Pooping on the boat is a HUGE question for most people. Here’s the down and dirty.
Our boat has a working head. Which is awesome. A head, for those of you who may not know, is boat-speak for toilet/bathroom. Since I’m pretty sure you all understand the basic biology of pooping, I won’t write about that here. But, I will explain our bathroom processes. Also, I’ve included links so you can get an idea about what the parts look like in case you’re curious. They’re all Amazon links so everything is fresh and clean and no grossness!
But in case you’re curious about poop, check out this book The Truth About Poop. It will tell you more than I can!
Here’s the process. We have a button on the wall rather than a lever on the toilet. This button activates a couple of things. It pumps sea water in, activates the macerator and pumps the poop to the Lectra-San system and then on out.
So, we do our thing, wipe, press the button, the macerator makes it’s terrible noise (it’s really loud!), the water swirls around the bowl, the stuff get sucked down, chewed up, sanitized and then pumped out.
A macerator is a great contraption. It basically “chews” up the poop and toilet paper and mixes it with the sea water so it can be pumped through easily.
We do not have a waste holding tank. We have a sanitizing system in the Lectra-San. Coast Guard regulations don’t allow for waste to be flushed off the boat without treatment, at least here in the harbor. There may be other regulations when one is underway or otherwise off-shore. Ironically, we could poop in a bucket (and I have friends that do) and dump it directly overboard with no legal issues. But, put that poop in a toilet and suddenly it’s a whole different issue.
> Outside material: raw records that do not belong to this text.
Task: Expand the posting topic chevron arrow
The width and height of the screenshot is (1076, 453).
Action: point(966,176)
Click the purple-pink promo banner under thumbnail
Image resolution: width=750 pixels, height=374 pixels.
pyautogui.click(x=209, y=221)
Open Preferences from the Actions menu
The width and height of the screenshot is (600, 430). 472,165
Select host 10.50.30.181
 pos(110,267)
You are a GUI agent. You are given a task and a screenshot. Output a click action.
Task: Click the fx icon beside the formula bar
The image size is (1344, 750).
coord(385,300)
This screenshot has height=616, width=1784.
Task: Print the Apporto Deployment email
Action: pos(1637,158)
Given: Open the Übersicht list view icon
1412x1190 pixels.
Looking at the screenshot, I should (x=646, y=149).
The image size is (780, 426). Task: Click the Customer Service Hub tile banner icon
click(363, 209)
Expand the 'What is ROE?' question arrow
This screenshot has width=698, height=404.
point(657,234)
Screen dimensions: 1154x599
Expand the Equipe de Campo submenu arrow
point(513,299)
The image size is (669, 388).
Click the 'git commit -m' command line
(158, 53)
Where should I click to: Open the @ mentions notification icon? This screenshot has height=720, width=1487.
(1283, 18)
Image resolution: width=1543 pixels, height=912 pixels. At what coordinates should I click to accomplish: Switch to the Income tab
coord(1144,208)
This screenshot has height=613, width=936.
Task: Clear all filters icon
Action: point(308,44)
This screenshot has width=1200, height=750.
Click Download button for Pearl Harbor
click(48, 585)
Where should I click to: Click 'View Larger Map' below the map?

Click the links for the Lectra-San to get an idea of what it looks like and note the costs! I am NOT excited to have to replace it when the time comes!
Our toileting hasn’t exactly been drama free. We’ve had some mechanical issues. We had an impeller fail. Twice. The impeller (click link to see what one looks like) is a surprisingly important piece of the assembly! We have gone without a toilet it more than once as we’ve had to troubleshoot and then get repairs made.
Of course, what does one do when the toilet is out of commission?? Ah yes. An Alaskan standby comes into play. Ye olde honey bucket. If you’ve watched Buying Alaska, you’ve probably got an idea about what I mean! Don’t know what a honey bucket is? A honey bucket is essentially an outhouse. At the top of the ramps at our harbor, there are port-a-potties. When our toilet is out of commission, we use that. It is no fun trudging up the dock and ramp in the cold, windy weather of fall or spring! Even less so when you have to wait outside because one of your kids is too young to go by himself!
(Outhouses are a big deal and a reality up here. There’s even books about them!)
Super fun, eh? Out bathroom is REALLY small, so it’s funny, but the honey bucket feels quite spacious. And there is absolutely no worry that one is using too much toilet paper! (Yes, that is definitely a worry I have!) And, there is no worry that someone isn’t flushing long enough to get all the stuff OUT of the system. (Yes, that’s a worry as well.) But, I still prefer the warmth of my little boat to the cold honey bucket!